PUSULA was a hackathon idea, and hackathon ideas usually end when the demo does. This one didn't. The placement engine became shift-solver-api, a standalone service behind a small Next.js frontend, and it's what we actively use to plan the women's section where I work. The daily organization of that section — a roughly 10-hour floor day for a team of around 42 people — used to take about two hours of manual chart-building; the solver brought that down to minutes, and it's still in use today. Those operational figures are self-reported: I'm the person who runs the system, and there's no external audit behind them. But the repo carries its own kind of evidence — a real 39-person competency snapshot dated June 18, 2026, dated floor decisions threaded through the code comments from May and June, and a regression baseline (docs/agents/BASELINE.md) that tracks the quality score climbing from 83.6 to 89.2 on real roster data as the constraints got refined.

Production also forced the single most instructive engineering change in the project. The monolithic model — all 12 hours solved at once — would stall at FEASIBLE with ~30 people on Railway's modest CPUs, which meant nondeterministic, occasionally ugly rosters depending on how far the solver got before the time limit. The fix in solve_sequential() was to solve each hour as its own tiny model, which reaches proven OPTIMAL in milliseconds, and to inject the cross-hour rules — rotation limits, cabin-family caps, cumulative fairness, closing-hour stability — from the hours already solved. The whole day now solves deterministically in a second or two, on any hardware. I gave up global optimality across the day and got back determinism, speed, and per-hour optimality; on a real floor, that trade is not close.

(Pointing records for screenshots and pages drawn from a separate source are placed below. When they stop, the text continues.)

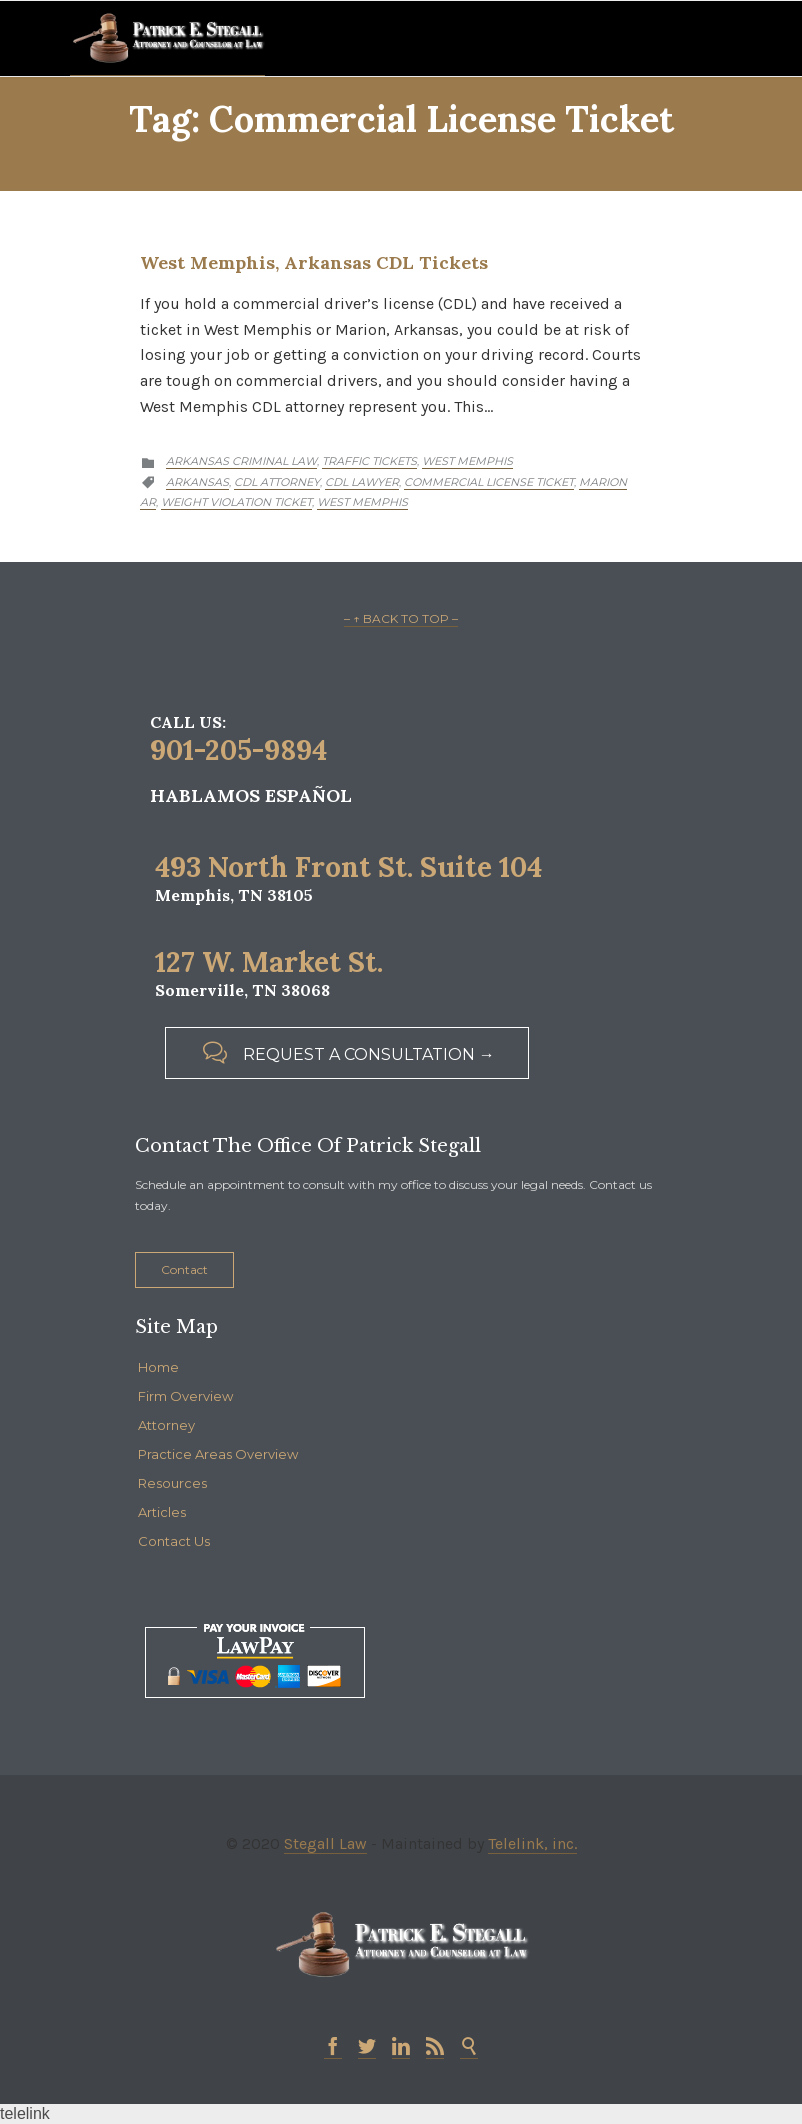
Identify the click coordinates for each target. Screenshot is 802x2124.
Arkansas (197, 482)
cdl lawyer (362, 482)
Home (158, 1367)
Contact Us (174, 1541)
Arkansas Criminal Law (241, 461)
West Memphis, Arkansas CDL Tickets (314, 262)
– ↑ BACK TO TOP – (401, 618)
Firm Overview (185, 1396)
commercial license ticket (489, 482)
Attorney (166, 1425)
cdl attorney (277, 482)
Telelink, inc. (532, 1843)
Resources (172, 1483)
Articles (162, 1512)
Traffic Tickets (369, 461)
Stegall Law (325, 1843)
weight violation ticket (236, 502)
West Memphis (467, 461)
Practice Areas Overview (218, 1454)
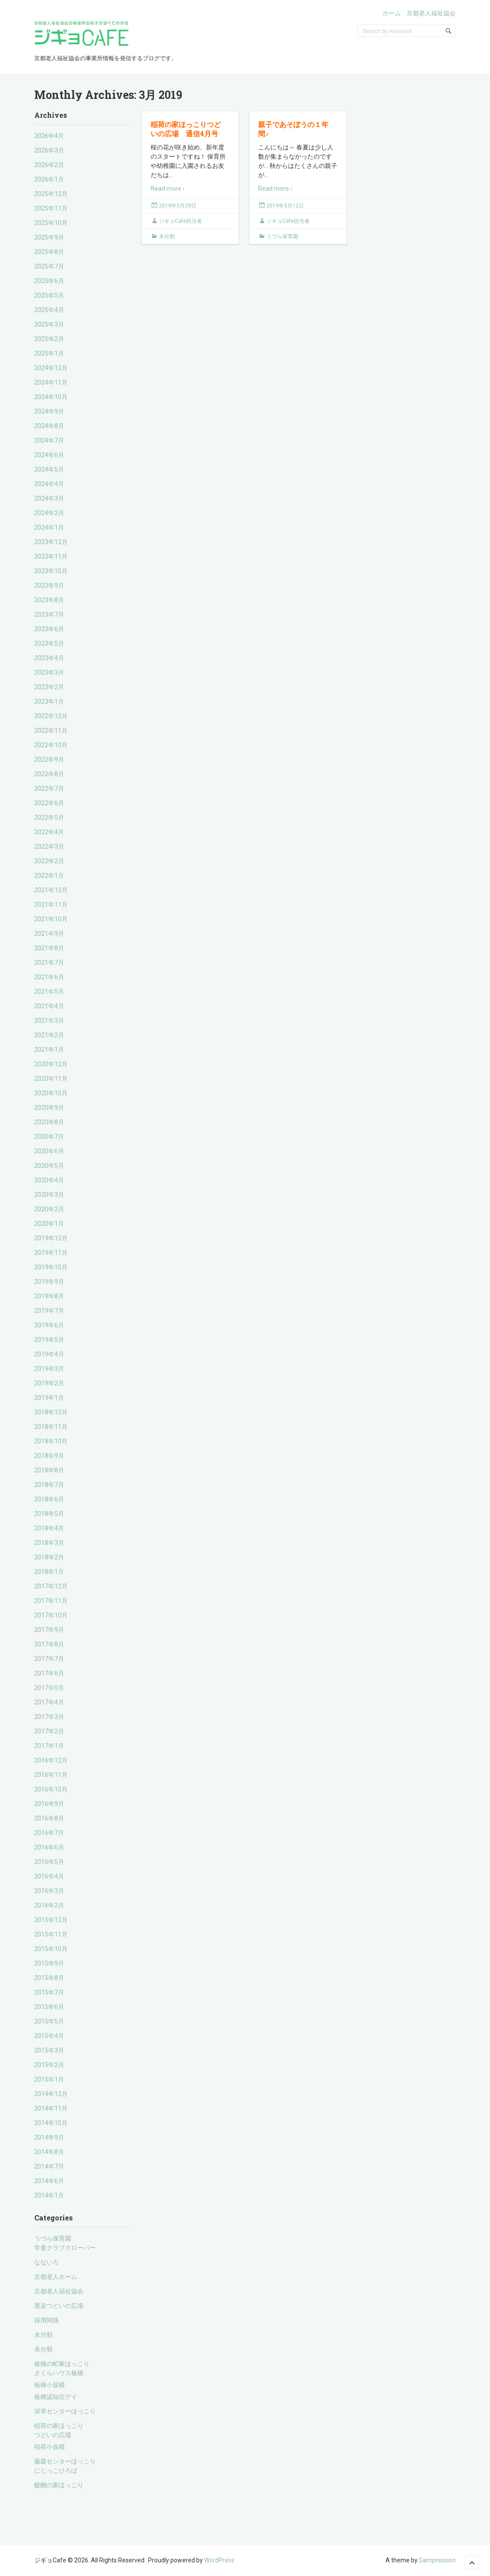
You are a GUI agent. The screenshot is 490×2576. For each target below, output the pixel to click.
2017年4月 (49, 1702)
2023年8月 (49, 599)
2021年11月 (51, 904)
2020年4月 (49, 1180)
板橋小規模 (49, 2384)
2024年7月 (49, 440)
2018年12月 (51, 1412)
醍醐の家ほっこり (58, 2485)
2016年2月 (49, 1905)
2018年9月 (49, 1455)
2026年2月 (49, 164)
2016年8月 (49, 1818)
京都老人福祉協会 (431, 13)
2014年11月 (51, 2108)
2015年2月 (49, 2064)
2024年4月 (49, 483)
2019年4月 (49, 1354)
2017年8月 (49, 1644)
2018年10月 (51, 1441)
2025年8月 (49, 251)
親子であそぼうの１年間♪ (293, 129)
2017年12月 (51, 1586)
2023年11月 (51, 556)
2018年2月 (49, 1557)
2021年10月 (51, 919)
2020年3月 (49, 1194)
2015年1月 (49, 2079)
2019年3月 (49, 1368)
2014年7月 (49, 2166)
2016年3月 (49, 1890)
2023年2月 (49, 686)
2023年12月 (51, 541)
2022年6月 (49, 803)
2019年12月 (51, 1238)
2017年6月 (49, 1673)
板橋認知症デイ (55, 2396)
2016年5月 (49, 1861)
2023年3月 (49, 672)
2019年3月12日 (285, 206)
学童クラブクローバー (65, 2247)
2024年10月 (51, 396)
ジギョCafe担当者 (180, 221)
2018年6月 (49, 1499)
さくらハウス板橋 (58, 2372)
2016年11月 (51, 1774)
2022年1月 (49, 875)
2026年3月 (49, 150)
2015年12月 (51, 1919)
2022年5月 (49, 817)
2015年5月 (49, 2021)
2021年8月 (49, 948)
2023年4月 (49, 657)
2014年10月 (51, 2122)
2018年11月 (51, 1426)
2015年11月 (51, 1934)
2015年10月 (51, 1948)
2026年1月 (49, 179)
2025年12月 (51, 193)
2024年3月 (49, 498)
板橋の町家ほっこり (62, 2363)
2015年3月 (49, 2050)
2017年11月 (51, 1600)
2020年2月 (49, 1209)
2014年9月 (49, 2137)
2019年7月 (49, 1310)
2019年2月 (49, 1383)
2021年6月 (49, 977)
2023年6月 (49, 628)
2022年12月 (51, 715)
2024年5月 (49, 469)
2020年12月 (51, 1064)
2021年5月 (49, 991)
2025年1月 (49, 353)
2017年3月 (49, 1716)
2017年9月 (49, 1629)
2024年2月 (49, 512)
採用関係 (46, 2320)
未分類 (43, 2334)
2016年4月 (49, 1876)
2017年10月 (51, 1615)
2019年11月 (51, 1252)
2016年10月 (51, 1789)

And real use kept feeding the model things no textbook formulation mentions: half-hour shift starts and breaks (a person present for only half a slot is exported as "Name 1/2", and if a critical cell like the fitting room is covered only by a half-present person, the solver emits an explicit handover warning with a suggested bridge instead of pretending the cell is covered); blocking HR and training tasks that remove someone from the floor for an hour; a discrete capacity table that says exactly how many people each role gets for every headcount from 2 to 17+; and Turkish-character name matching, because "İrem" and "Irem" silently failing to match is the kind of bug that only exists in production. Even the output stayed humble on purpose — an Excel export that reproduces the store's existing paper chart format, colors and MOLA row included, so adopting the tool cost the team nothing.

What I'd tell someone building one of these

  • Model the floor you have, not the one in the paper. The buddy rule and the development bonus came from watching shifts, and they matter more to the output quality than any solver parameter.

  • Hard constraints are a promise. Breaks, capacity, competence floors — the moment you let the objective function bargain with them, trust is gone.

  • Prefer auditable over adaptive. I deliberately chose rule-based inference plus constraint programming over anything learned end-to-end. In an environment where a wrong placement has an immediate human cost, "learning but auditable" beats "learning but opaque."

  • Backtest before you demo. The 64% number cost me a day and gave the whole project its credibility.

  • Production is the best constraint generator. Half-hour bridges, blocking tasks, Turkish name normalization — none of these were in the hackathon version, and all of them came from actually using the thing.

The hackathon didn't end with a win. It ended with something I'd now trade a trophy for without hesitating: a solver I can defend line by line, running as a real service, checked against ten periods of real decisions — and used, every day, by the floor it was built for.